How Do Lizards Regenerate Their Tails?

Lizards aren't the only ones with the caudal autonomy strategy, but they are one of the few groups that are able to regenerate their tails.
How Do Lizards Regenerate Their Tails?

Last update: 02 August, 2022

Some lizards have a strategy called caudal autotomy, which consists of detaching their tails in order to escape from predators. This allows them to leave a juicy meal for their enemies while they escape to safety. Because this defense mechanism is so important and efficient, we can also find that lizards regenerate their tails so that they can use them as decoys on another occasion.
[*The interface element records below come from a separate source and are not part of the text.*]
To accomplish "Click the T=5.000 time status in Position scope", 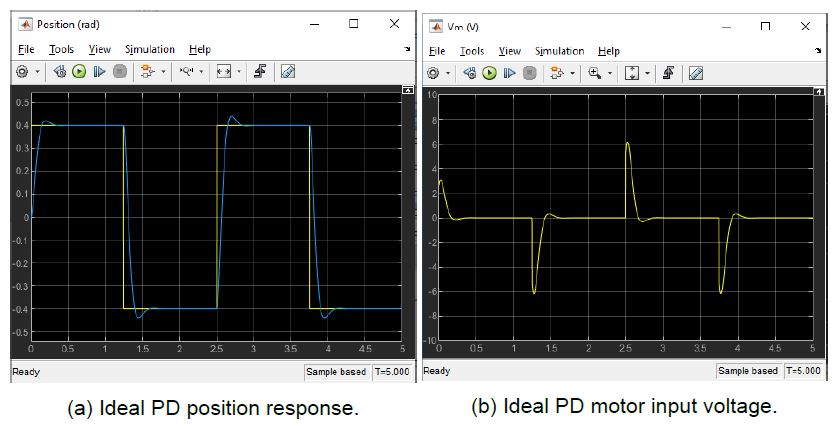I will point(387,372).
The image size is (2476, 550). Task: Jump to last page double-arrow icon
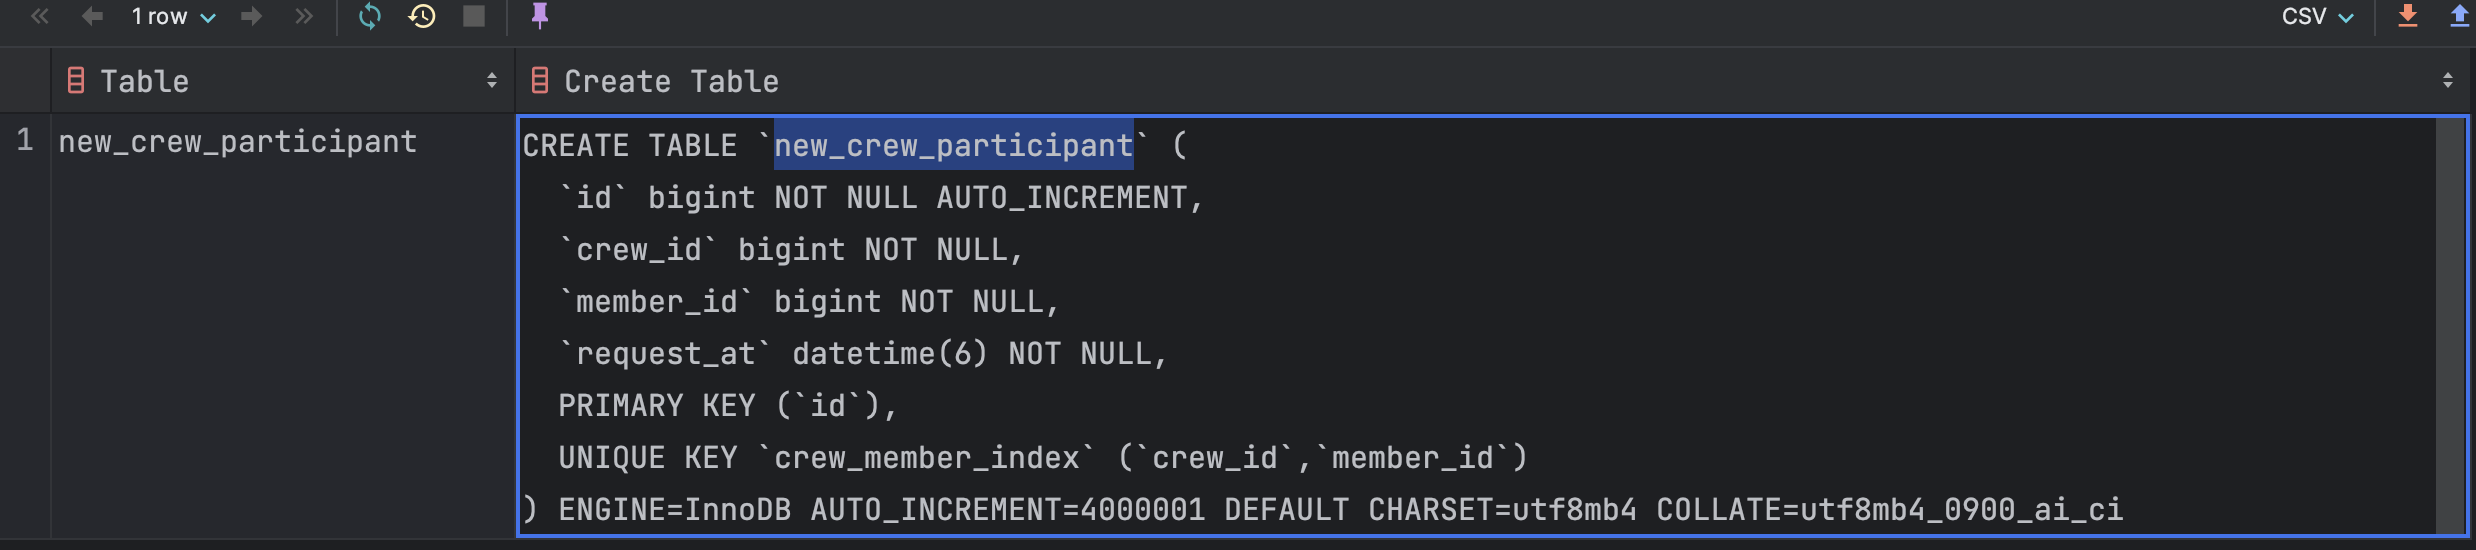pos(304,16)
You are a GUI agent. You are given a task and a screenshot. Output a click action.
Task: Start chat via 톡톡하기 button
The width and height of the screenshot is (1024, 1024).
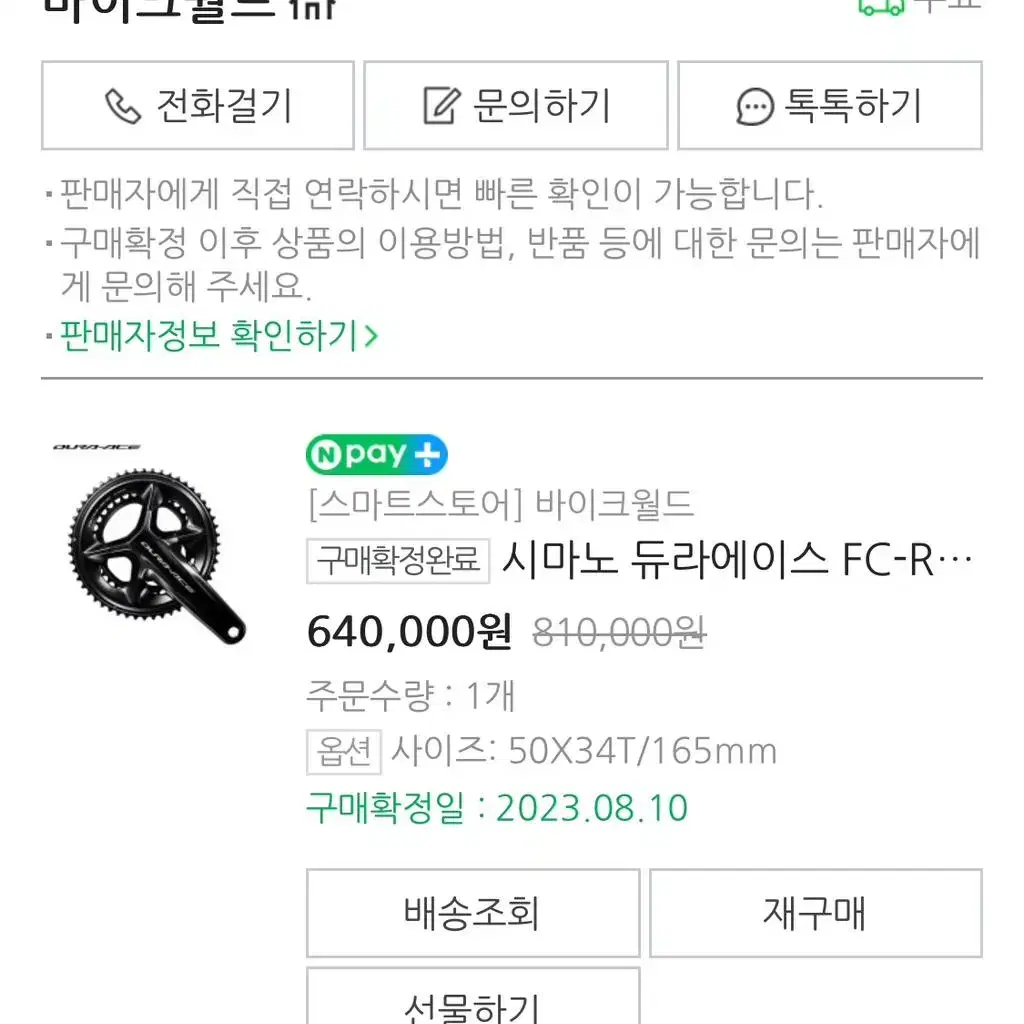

This curious ability is very distinctive in several species of lizards, geckos, and salamanders. In addition, it has attracted the attention of several specialists due to the regenerative capacity involved in the process. Continue reading and you’ll learn how lizards regenerate their tails after caudal autotomy.

How do lizards shed their tails?

Autotomy is a curious process that consists of the separation of muscles, blood vessels, and vertebral bones to detach the tail and use it as bait. To do this, the lizards don’t need to “tear off” the structure themselves; their body is designed in such a way that right at the base of the tail everything is already separated.

The process is facilitated by the existence of “fracture planes”, which separate different sections of the tail transversely. Because of these, only a slight exertion is needed in order for the structure to amputate without causing significant damage to the lizard. In fact, according to an article in the Journal of Experimental Biology, the blood flow to the tail is also stopped, preventing fatal exsanguination.

A lizard on a rock.

Does it really do them any good to shed their tails?

It may seem implausible that simply amputating their own tail would increase the survival rate of a species. However, this is quite possible and evidence backs it up. As soon as the tail is detached, it continues to move as if it were a living being. Thanks to this, the predator is attracted to the “bait” and the reptile has enough time to escape.

However, it’s quite a costly process for lizards to endure, as the tail is very useful in balance, mating, and resource storage. This means that it must be employed as a last resort or it could become a death sentence for the reptile.

How do lizards cope with the loss of the tail?

The loss of the tail gives lizards an immediate benefit to escape from predators. However, this structure is important in their lives and they need to recover it to avoid difficulties when moving, mating, or just generally surviving. And, due to an impressive regeneration mechanism, their bodies allow them to “rebuild” it. The only problem is that it has a great energetic cost.

The process by which lizards regenerate their tail is incredible, as they rebuild their entire limb without having a “mold”. This process is very similar to what happens during embryonic development with stem cells. For this reason, it has been one of the most popular topics in scientific research.

The mechanism behind regeneration

The tail is regenerated by muscle satellite cells, whose function – in any organism – is to repair damaged tissue. In lizards, this cell lineage is able to “turn on” extra genes and rebuild more than just muscle. This process is also known as dedifferentiation and is what allows regeneration.

In a very general way, what satellite cells do is “retrieve” genes from the embryonic state to “guide” it. This gives them detailed instructions on how to rebuild the tail, which includes nerves, blood vessels, muscles, and epidermis.

Regeneration is a very complicated process and its mechanism isn’t yet fully understood. However, according to an article published in Developmental Biology, it has been estimated that about 326 different genes are involved. Each one is involved in different signals and different activities, and so it’s very difficult to establish the pathways of interaction and to solve the mysteries of its mechanism.

Two lizards.

The tail doesn’t return to what it was

Although the regeneration process produces a new tail, it never reaches the same level as the first one. This is because the satellite cells don’t have sufficient capacity to function as a stem cell. Therefore, a functional structure is generated, but with obvious differences.

Regenerated tails may go unnoticed to the naked eye, as they usually have the same external colors and textures as the rest of the body. However, their composition changes and it has the following characteristics:

  • Calcified cartilage tube: Vertebrae that were lost during caudal autotomy regenerate not as bone, but as a hardened (calcium-containing) unsegmented cartilage tube.
  • Rudimentary muscle: The muscle fibers are reconstructed without the original complexity and arrangement. This doesn’t have a major impact on their function.
  • Shorter nerves: Regeneration causes the nerves to be smaller in size. However, it also creates more of them, and this helps prevent the loss of tail movement.

Although lizards don’t regenerate their tails perfectly, caudal autotomy is a desperate, but necessary, measure that has proven to be quite beneficial. All in all, it only takes about 60 days to re-produce the lost structure, and so using it as bait and a distraction is a good investment in order to survive to see another day!